## Written request
Please pull out the lines from the start of the items below up to and including the line with "(x=439, y=238)", copying each one word for word. Leave the pictures out of your answer.

==========

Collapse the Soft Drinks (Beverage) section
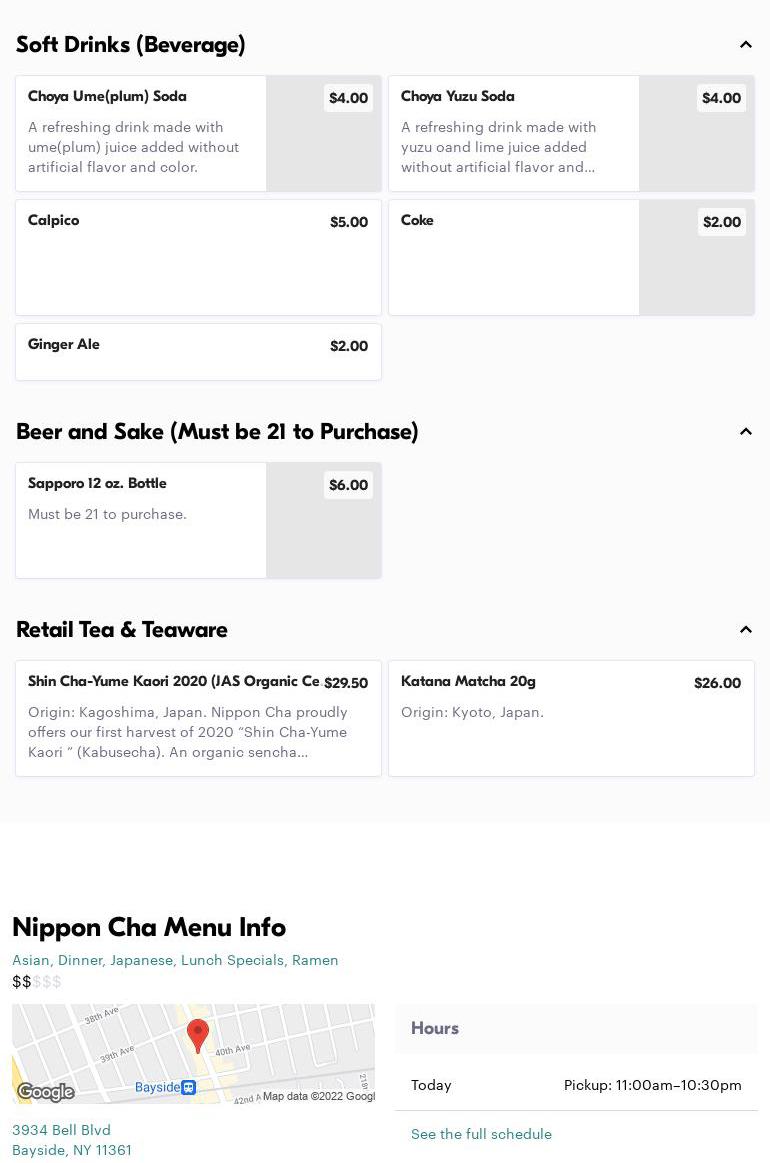[745, 45]
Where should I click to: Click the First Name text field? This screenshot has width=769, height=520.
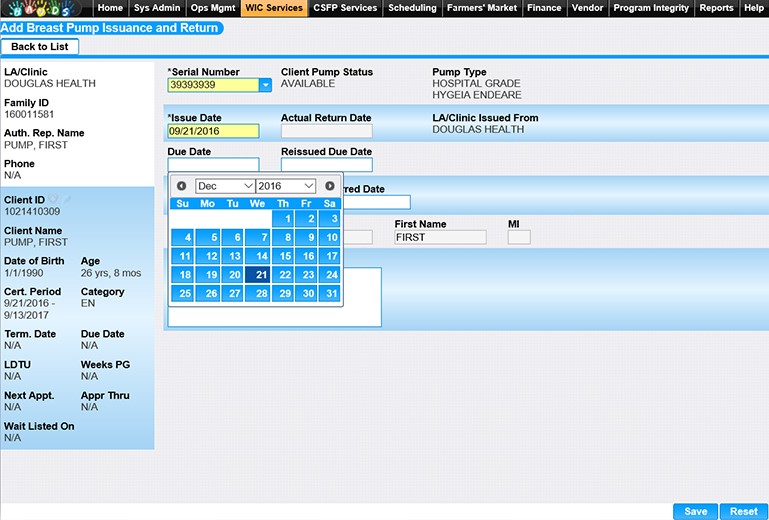(x=439, y=238)
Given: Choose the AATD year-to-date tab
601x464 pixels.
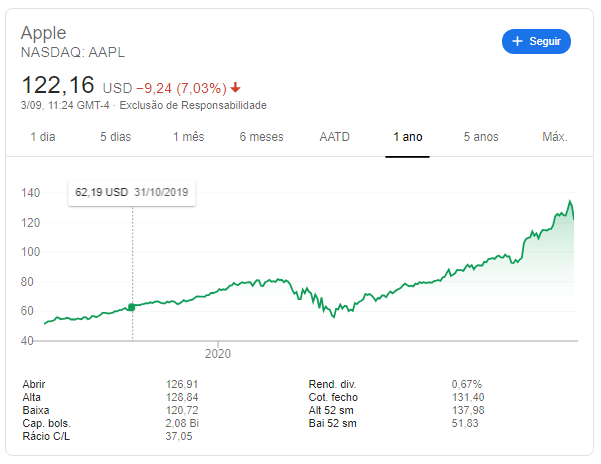Looking at the screenshot, I should pyautogui.click(x=334, y=137).
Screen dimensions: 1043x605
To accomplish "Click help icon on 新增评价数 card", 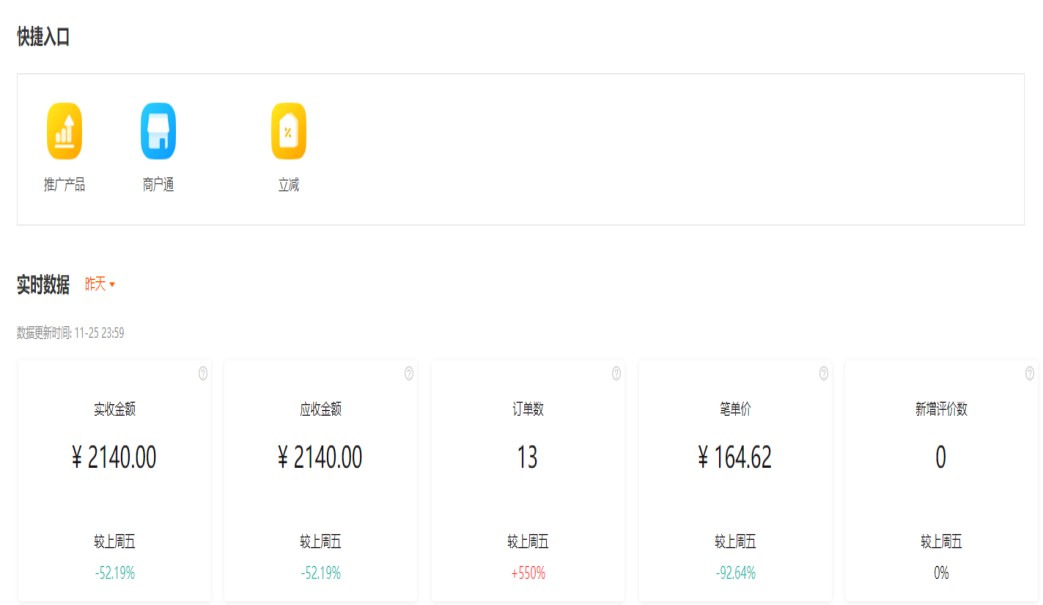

==========

## Output for this task
Collapse the Soft Drinks (Beverage) section
[745, 45]
Where should I click to: Click the First Name text field? This screenshot has width=769, height=520.
(x=439, y=238)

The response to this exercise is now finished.